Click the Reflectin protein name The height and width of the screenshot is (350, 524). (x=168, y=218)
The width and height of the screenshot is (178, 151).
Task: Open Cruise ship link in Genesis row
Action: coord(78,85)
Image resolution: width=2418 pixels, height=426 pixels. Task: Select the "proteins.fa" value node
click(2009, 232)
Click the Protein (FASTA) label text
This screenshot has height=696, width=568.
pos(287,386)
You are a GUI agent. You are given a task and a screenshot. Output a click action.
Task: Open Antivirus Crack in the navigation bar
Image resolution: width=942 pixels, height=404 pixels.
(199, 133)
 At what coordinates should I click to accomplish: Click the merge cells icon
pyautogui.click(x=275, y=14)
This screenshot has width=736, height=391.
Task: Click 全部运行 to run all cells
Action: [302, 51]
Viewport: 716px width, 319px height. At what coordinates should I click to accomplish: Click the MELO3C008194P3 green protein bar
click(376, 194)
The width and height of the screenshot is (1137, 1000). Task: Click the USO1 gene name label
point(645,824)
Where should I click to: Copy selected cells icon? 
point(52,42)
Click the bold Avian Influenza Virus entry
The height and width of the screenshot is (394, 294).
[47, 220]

###

To do
Every entry is to be returned exactly, with nothing dropped.

Written solution
Click the Reflectin protein name The height and width of the screenshot is (350, 524). (x=168, y=218)
The width and height of the screenshot is (178, 151).
Task: Open Cruise ship link in Genesis row
Action: coord(78,85)
Image resolution: width=2418 pixels, height=426 pixels. Task: Select the "proteins.fa" value node
click(2009, 232)
Click the Protein (FASTA) label text
This screenshot has height=696, width=568.
pos(287,386)
You are a GUI agent. You are given a task and a screenshot. Output a click action.
Task: Open Antivirus Crack in the navigation bar
Image resolution: width=942 pixels, height=404 pixels.
(199, 133)
 At what coordinates should I click to accomplish: Click the merge cells icon
pyautogui.click(x=275, y=14)
This screenshot has width=736, height=391.
Task: Click 全部运行 to run all cells
Action: [302, 51]
Viewport: 716px width, 319px height. At what coordinates should I click to accomplish: Click the MELO3C008194P3 green protein bar
click(376, 194)
The width and height of the screenshot is (1137, 1000). Task: Click the USO1 gene name label
point(645,824)
Where should I click to: Copy selected cells icon? 
point(52,42)
Click the bold Avian Influenza Virus entry
The height and width of the screenshot is (394, 294).
[47, 220]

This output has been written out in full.